Given instruction 1:
Answer these questions using the passage about the band Skids:
(a) In what year was the band formed?
(b) At what venue did the band play its first gig?
(c) Who handled production and keyboards on the album Days in Europa?
Given instruction 2: Reproduce word for word the part of the passage about the band Skids between "British punk rock" and "singer Richard Jobson.", inclusive.
Given instruction 3: Write the next part of the passage about the band Skids, picking up after its last sentence.

Passage to read:
● ● ● ● ● ● ●

Background information
- Origin: Dunfermline, Fife, Scotland
- Genres: Punk rock, new wave, post-punk
- Years active: 1977–1982, 2007–2010, 2016–present
- Labels: No-Bad, Virgin, Live Here Now
- Spinoffs: Big Country The Armoury Show
- Members: Richard Jobson Connor Whyte Peter Byrchmore Nick Hernandez
- Past members: Stuart Adamson Rusty Egan Thomas Kellichan Russell Webb William Simpson Mike Baillie Bruce Watson Jamie Watson
- Website: skidsofficial.com

= Skids (band) =

British punk rock band

Skids are a Scottish punk rock and new wave band, formed in Dunfermline in 1977 by Stuart Adamson (guitar, keyboards, percussion and backing vocals), William Simpson (bass guitar and backing vocals), Thomas Kellichan (drums) and Richard Jobson (vocals, guitar and keyboards). Their biggest successes were the 1979 single "Into the Valley" and the 1980 album The Absolute Game. In 2016, the band announced a 40th-anniversary tour of the UK with their original singer Richard Jobson.

==History==
===Early years (1977–1979)===
Skids played their first gig on 19 August 1977 at the Bellville Hotel in Pilmuir Street, Dunfermline, Scotland. Within six months they had released the Charles EP on the label No Bad records. The record brought them to the attention of national BBC Radio 1 DJ John Peel. This led to a local gig supporting the Clash. Virgin Records then signed up Skids in April 1978. The singles "Sweet Suburbia" and "The Saints Are Coming" both made commercial inroads, before "Into the Valley" reached the top 10 in the UK Singles Chart in early 1979. The band released their debut studio album, Scared to Dance, the same year. It was recorded at The Townhouse Studios in London, England with production and keyboards by David Batchelor. Adamson walked out towards the end of the sessions before all the guitar overdubs were completed. Session guitarist Chris Jenkins was chief maintenance engineer at Townhouse Studios and completed the album using Adamson's studio set up, adding additional guitar to four tracks – "Into the Valley", "Integral Plot", "Calling the Tune" and "Scared to Dance". In the meantime, Adamson returned to Scotland when the recording was finished. He rejoined the band for the live concert tour promotion of the album. The record included "The Saints Are Coming", which was later covered in late 2006 as a charity single by U2 and Green Day.

Skids enjoyed a further year of chart success as "Masquerade" and "Working for the Yankee Dollar" reached the top 20 in the UK chart. The latter came from their second album, also released in 1979, Days in Europa, with the record's production and keyboards by Bill Nelson. Just before recording of the album commenced, Kellichan left the band and was temporarily replaced on drums by Rusty Egan (ex-Rich Kids, then with the band Visage and a New Romantic 1980s dance DJ at the Blitz club). Egan played on the album and later on the live concert tour of the record. Keyboard player Alistair Moore also temporarily joined the band to perform live with them. He had been recruited to play Bill Nelson's keyboard parts from the record. In November 1979, Mike Baillie, ex-Insect Bites, was recruited as a permanent band member, taking care of the drums, backing vocals and percussion). He slowly took over from Egan, while the band was still touring Days in Europa. Some of Jobson's lyrics as well as the album cover caused controversy. It showed an Olympian being crowned with laurels by an Aryan-looking woman, and the lettering was in Gothic script. Some, including DJ John Peel, felt that this glorified Nazi ideology and it was indeed similar to posters from the 1936 Summer Olympics, held in Germany. After the original version of the album had already been released, Canadian record producer Bruce Fairbairn was brought into the project. The original cover and the track "Pros and the Cons" were removed. The sleeve was completely re-designed and the song "Masquerade" added. The album was also remixed and the tracks re-sequenced. This second version was released in 1980. One updated track, "The Olympian", was released on a flexi-disc single as a free gift with a March 1980 issue of Smash Hits.

● ● ● ● ● ● ●

Dataset excerpt:
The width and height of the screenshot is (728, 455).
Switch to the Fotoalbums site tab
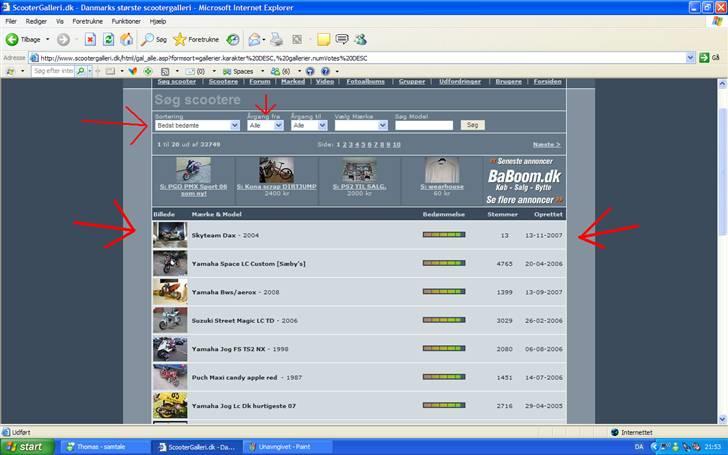tap(367, 81)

● ● ● ● ● ● ●

Written reply 1:
(a) 1977
(b) The Bellville Hotel in Pilmuir Street, Dunfermline
(c) Bill Nelson

Written reply 2:
British punk rock band

Skids are a Scottish punk rock and new wave band, formed in Dunfermline in 1977 by Stuart Adamson (guitar, keyboards, percussion and backing vocals), William Simpson (bass guitar and backing vocals), Thomas Kellichan (drums) and Richard Jobson (vocals, guitar and keyboards). Their biggest successes were the 1979 single "Into the Valley" and the 1980 album The Absolute Game. In 2016, the band announced a 40th-anniversary tour of the UK with their original singer Richard Jobson.

Written reply 3:
===The Absolute Game, Joy and break-up (1980–1982)===
In February 1980, one of Skids' founding members, William Simpson, left and was replaced by Russell Webb (bass guitar, backing vocals, keyboards, percussion, and guitar). Webb joined as a permanent band member and immediately started work on the recording of the band's third album The Absolute Game, released in 1980 and produced by Mick Glossop. It proved to be the band's most commercial release, reaching the top 10 of the UK Albums Chart and contained the minor hit single "Circus Games". A few of the tracks on the album also included a collection of fourteen adult and child backing vocalists, along with a lone didgeridoo player. Initial copies of The Absolute Game came with a free limited edition, second album entitled Strength Through Joy, echoing the band's previous controversial themes. Jobson claimed to have got the title from Dirk Bogarde's autobiography Snakes and Ladders.

Soon after the release and live concert tour of The Absolute Game Baillie left the band, shortly followed by Adamson (but Adamson did stay around long enough to play on one more song for the next album, Joy, called "Iona"). Baillie moved back to Scotland to live and Adamson went on to launch his new band, Big Country. This left Jobson and Webb to write and record the band's fourth and final album Joy, which Russell Webb also produced. The pair played multiple instruments on the album, and also invited a collection of seventeen musical friends to perform on various tracks with them. Skids dissolved in 1982, with the compilation Fanfare posthumously issued by Virgin. It was a mixture of most of the band's singles and some B-sides, though it omitted any tracks from the Joy period.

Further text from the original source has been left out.